In this work, we describe the use of the linear assignment problem (LAP) to align entire tractograms of two different subjects, by introducing approximations as computational shortcuts. The LAP acts locally, as a nonlinear registration method. In Table 1, we compare the proposed method with some linear and nonlinear methods in the literature. The results show that LAP (\(k=5000\)) outperforms other methods on almost all bundles. The only exception is the cingulum (cbL, cbR) for which ANTs provides significantly better DSC, with LAP second in the ranking.

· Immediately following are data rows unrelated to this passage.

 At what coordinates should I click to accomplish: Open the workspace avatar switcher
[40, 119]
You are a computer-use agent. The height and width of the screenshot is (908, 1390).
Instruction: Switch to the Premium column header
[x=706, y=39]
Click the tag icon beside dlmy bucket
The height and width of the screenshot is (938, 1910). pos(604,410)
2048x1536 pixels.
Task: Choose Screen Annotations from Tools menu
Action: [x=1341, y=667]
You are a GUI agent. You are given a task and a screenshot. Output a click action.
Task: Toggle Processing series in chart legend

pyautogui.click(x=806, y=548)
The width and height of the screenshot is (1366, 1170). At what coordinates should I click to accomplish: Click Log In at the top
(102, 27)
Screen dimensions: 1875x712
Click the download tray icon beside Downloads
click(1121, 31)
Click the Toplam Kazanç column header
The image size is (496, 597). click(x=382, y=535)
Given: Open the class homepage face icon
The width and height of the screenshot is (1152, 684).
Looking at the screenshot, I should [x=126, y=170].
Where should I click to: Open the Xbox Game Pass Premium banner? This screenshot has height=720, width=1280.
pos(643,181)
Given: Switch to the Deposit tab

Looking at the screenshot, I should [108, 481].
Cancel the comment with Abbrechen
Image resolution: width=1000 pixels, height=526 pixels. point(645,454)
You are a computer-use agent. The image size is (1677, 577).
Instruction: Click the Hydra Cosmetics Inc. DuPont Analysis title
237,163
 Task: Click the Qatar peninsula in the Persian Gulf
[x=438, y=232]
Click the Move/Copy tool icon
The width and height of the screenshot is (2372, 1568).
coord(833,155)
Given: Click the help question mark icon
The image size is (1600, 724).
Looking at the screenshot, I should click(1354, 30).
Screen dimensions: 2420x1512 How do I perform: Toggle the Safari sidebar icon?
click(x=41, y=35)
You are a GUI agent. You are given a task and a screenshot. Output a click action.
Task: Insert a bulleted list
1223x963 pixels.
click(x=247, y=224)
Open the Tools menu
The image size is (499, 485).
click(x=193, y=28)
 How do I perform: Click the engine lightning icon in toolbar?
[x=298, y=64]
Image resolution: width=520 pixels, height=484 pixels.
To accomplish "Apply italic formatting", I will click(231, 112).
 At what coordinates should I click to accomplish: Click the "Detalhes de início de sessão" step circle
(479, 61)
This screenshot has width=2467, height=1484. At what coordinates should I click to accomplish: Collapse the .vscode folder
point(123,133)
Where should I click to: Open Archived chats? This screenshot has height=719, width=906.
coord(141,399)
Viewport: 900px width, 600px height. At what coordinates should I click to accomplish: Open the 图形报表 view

The results also show a number of other interesting facts and confirm basic sanity checks: despite the limited quality of the ground truth provided by the WMQL, the values of DSC increase steadily from AC-PC registration, to linear registration and to nonlinear methods. 90 pairs of subjects selected as described in Sect. 3 are enough to keep the standard deviation of the means low enough (\(\le \)0.01) to clearly see differences between the methods. It is also reassuring that, for each bundle, the results are sufficiently similar across the two hemispheres, e.g. ifofL and ifofR obtain almost the same score, for all methods. Nonlinear methods outperform linear methods in all cases, with the exception of Deformetrica, most probably because we could not perform a large model selection for the user-selected parameters due to the high computational time. Furthermore, the introduced approximations might interfere too much with the underlying method, which is tailored to register bundles. ANTs provided excellent results, given the fact that it does not operate on streamline information. Most probably this occurs because the grid on which ANTs operates, i.e. the voxel grid, is much more dense than what the simplified tractograms offer. The results between graph matching (GM) and LAP are not very different, for the same level of approximation (\(k=1000\)), with LAP in advantage. This advantage can be explained by the fact that LAPJV computes the exact solution of the RLAPs, while in the case of GM the underlying algorithm, DSPFP (see [10]), provides only an approximate solution. Notably, LAP is 8 times faster than GM for this size of tractograms, see Table 1 last column, which allowed us to run LAP with \(k=5000\) in a reasonable amount of time and to obtain substantially superior scores.

All this evidence supports the hypothesis that the results are limited also by the level of approximation and that, by improving algorithms and implementations to reduce computational cost, some of the methods may reach even better results.